Havia ainda contra as lâmpadas o problema da imprecisão da estimativa de vida útil, potencialmente 1500 horas, mas talvez mais de 15000 horas, diminuindo as vendas no futuro.

Em resumo, a estabilidade do terreno havia mudado, causando insegurança sobre o futuro para ambas as partes. O que foi ressaltado por outro fator.

(Anuncio da Westinghouse)

 Concorrência

A Hygrade Sylvania Corporation começou a vender as próprias fluorescentes brancas, com tecnologia distinta, alcançando rapidamente grandes vendas, com o agravante de não estarem atreladas aos outros grupos, preocupando tanto Mazda (venda de lâmpadas) quanto concessionárias (consumo elétrico baixo).

 Visando frear a concorrência, tentou-se estimular – e controlar – a produção de peças das companhias menores, mas tal solução veio atrasada por conta da dificuldade das especificações. No meio tempo, outra solução foi encontrada.
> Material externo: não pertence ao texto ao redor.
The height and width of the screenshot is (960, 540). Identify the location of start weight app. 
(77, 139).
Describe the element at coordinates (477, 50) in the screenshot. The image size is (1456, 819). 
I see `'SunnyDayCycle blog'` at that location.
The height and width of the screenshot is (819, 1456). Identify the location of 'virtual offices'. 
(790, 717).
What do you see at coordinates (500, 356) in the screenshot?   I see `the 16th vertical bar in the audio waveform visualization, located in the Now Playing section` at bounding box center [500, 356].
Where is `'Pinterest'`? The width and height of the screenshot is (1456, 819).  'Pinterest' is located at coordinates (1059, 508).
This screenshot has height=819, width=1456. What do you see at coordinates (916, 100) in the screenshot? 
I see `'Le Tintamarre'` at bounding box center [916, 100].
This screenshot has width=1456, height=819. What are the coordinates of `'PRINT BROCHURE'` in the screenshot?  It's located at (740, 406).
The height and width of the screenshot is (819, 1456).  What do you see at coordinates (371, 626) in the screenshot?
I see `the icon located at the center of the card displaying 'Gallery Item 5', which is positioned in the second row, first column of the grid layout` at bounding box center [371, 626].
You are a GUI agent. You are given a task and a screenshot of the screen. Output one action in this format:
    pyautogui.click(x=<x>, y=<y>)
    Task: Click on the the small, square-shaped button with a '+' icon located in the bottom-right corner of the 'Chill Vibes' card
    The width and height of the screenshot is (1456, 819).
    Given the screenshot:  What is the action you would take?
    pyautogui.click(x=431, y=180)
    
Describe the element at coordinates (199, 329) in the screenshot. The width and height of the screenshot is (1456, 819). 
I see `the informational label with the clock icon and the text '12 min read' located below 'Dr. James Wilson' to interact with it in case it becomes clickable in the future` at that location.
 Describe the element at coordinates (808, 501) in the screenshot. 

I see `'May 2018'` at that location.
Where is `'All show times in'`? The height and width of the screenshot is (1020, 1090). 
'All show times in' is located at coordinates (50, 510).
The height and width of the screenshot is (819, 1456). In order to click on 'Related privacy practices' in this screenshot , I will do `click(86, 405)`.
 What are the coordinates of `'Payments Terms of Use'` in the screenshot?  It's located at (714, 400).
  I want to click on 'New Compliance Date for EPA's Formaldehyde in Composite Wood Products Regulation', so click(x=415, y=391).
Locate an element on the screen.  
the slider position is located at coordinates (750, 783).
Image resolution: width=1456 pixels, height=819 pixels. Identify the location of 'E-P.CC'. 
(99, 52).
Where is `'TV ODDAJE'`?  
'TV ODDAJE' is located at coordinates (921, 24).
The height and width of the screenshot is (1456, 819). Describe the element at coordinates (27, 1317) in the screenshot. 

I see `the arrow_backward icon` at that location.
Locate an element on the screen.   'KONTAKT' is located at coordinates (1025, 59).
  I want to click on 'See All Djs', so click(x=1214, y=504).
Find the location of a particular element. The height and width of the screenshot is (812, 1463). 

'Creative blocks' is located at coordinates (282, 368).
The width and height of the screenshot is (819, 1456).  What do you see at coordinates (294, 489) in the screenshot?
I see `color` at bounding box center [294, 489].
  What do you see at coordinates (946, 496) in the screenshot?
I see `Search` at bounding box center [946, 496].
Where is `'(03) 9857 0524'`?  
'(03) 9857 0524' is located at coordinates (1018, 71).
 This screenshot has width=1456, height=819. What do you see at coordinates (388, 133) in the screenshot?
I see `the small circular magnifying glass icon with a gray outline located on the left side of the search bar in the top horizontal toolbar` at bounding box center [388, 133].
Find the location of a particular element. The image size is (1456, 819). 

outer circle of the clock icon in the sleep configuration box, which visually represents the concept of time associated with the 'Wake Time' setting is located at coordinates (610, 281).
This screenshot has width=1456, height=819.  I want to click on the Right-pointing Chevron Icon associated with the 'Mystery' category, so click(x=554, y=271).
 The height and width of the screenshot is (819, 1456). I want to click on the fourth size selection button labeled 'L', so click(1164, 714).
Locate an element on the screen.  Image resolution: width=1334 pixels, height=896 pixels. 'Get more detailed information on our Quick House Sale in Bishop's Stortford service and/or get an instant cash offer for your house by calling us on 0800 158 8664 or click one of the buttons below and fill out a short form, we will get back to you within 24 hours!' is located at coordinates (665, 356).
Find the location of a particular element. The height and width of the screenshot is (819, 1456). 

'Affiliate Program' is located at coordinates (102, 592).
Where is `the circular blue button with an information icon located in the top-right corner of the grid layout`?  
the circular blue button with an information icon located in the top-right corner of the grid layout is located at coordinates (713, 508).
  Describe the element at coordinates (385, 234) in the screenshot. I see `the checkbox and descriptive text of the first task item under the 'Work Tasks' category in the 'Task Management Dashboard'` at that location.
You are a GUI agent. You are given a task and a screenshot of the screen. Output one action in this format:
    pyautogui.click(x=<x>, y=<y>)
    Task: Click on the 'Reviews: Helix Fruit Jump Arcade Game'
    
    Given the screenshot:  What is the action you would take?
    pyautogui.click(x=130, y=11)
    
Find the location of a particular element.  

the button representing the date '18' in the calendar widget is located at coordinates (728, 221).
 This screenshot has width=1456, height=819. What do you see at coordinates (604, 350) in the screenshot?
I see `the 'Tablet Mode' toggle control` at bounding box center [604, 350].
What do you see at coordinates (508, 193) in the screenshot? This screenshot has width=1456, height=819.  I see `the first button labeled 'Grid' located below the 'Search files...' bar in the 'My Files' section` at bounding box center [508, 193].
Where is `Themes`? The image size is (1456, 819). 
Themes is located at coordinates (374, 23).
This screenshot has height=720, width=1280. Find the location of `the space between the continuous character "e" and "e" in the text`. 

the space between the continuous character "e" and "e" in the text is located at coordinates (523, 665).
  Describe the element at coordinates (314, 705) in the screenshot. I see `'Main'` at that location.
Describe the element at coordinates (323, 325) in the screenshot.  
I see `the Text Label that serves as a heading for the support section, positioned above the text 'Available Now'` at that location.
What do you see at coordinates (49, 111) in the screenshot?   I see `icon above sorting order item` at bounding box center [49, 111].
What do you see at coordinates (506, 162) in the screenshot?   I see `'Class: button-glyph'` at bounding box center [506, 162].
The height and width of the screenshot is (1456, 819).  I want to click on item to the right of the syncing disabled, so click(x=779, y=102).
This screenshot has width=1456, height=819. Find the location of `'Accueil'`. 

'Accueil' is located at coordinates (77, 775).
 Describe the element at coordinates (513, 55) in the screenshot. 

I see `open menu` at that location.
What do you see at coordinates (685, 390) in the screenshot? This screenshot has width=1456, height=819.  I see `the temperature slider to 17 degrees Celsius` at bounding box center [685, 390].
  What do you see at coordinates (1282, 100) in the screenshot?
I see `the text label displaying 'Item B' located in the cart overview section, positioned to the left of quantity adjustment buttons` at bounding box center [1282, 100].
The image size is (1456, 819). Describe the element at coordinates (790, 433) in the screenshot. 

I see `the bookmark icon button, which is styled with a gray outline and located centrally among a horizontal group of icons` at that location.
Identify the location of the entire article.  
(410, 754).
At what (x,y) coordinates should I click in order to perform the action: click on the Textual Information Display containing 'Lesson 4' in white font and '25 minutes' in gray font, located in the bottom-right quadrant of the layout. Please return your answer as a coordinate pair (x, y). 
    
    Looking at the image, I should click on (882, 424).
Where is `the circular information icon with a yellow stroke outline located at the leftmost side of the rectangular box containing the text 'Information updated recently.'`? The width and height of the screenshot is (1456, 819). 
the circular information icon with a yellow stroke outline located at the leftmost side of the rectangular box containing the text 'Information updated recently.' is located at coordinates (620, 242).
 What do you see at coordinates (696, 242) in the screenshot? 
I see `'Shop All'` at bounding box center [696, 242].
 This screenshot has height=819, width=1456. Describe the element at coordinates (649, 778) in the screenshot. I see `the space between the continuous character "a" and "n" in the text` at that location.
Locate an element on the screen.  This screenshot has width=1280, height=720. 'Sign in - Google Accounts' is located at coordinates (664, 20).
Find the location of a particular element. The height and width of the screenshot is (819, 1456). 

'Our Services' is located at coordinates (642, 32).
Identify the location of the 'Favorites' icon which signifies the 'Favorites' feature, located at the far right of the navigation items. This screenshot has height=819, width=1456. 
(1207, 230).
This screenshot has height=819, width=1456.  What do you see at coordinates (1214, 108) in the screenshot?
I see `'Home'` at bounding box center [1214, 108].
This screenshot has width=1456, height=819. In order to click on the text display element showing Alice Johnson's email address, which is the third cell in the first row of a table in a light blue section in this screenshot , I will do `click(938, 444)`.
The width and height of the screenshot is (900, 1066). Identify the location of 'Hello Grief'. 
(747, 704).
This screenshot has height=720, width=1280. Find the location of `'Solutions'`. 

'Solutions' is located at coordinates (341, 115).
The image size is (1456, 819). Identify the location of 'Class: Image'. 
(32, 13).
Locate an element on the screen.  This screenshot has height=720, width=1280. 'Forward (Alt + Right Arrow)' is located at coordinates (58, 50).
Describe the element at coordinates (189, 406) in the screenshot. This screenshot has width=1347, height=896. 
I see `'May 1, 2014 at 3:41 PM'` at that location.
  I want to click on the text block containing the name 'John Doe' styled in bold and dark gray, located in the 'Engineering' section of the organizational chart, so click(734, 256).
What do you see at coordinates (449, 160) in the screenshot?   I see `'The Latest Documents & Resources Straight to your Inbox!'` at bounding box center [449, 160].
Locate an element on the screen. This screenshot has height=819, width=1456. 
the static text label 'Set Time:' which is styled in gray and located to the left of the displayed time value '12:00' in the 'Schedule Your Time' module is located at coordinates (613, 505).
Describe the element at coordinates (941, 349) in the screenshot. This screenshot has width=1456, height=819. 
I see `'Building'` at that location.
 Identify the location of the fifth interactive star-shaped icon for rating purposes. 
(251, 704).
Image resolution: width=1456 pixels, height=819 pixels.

Lâmpadas fluorescentes brancas de alta-intensidade

Bijker traça a resolução do problema levando em consideração objetivos, correntes teóricas e estratégias de solução de problema das partes interessadas.

Para as Mazda, nesse contexto, o importante era vender lâmpadas, tendo como base teórica o desenvolvimento técnico da física elétrica e da descarga de gazes.

Para as concessionárias, a questão era de venda de eletricidade, partindo de conhecimentos da física elétrica.

Entretanto, para as concessionárias, a base teórica anterior seria sobrepujadas pela “ciência das vendas”, focada em servir/ensinar o público. Interessada na qualidade da luz (brilho, contraste, sombras, difusão, intensidade), numa política de “resultados para os consumidores”, condicionou o surgimento do Cooperative Better Light-Better Sight Movement, procurando uma relação de confiança com público, ao invés de impor uma realidade a ele – em certos momentos.

A solução dos conflitos veio apenas em 24-25 de abril de 1939, num “conselho de guerra” no qual foi tirada a diretriz de que as lâmpadas fluorescentes deviam ser de alta-intensidade, logo, de maior consumo, salvando a cooperação entre os dois grupos.

Problemas pós-crise

Entre os grupos, ainda perduravam várias questões: apesar de definido – não na sala de desenho, mas na deliberação política – como seriam as lâmpadas, faltava desenvolvê-las, o que envolvia o cancelamento dos modelos anteriores – iniciativa não levada ao público –, a criação de um novo discurso de vendas, envolvendo a “naturalidade” de luzes mais fortes, além de um padrão de cálculo de custos., sem contar outras fricções referentes a medo de quebra o acordo e a promoção das vendas das lâmpadas Mazda.

(General Electric)

Conclusões

Na resolução pela negociação entre interesses na etapa da difusão, ficaria evidente a não-linearidade do processo produtivo, o qual teria paralelo com várias tecnologias contemporâneas. Além, ressalta-se a integração entre forças: a necessidade de modelar a sociedade, fornecendo padrões e negociando as visões distintas, ao mesmo tempo em que tais interpretações pressionam e modelam a construção de uma tecnologia, todos formando uma “rede sem interrupções” (“seamless web”).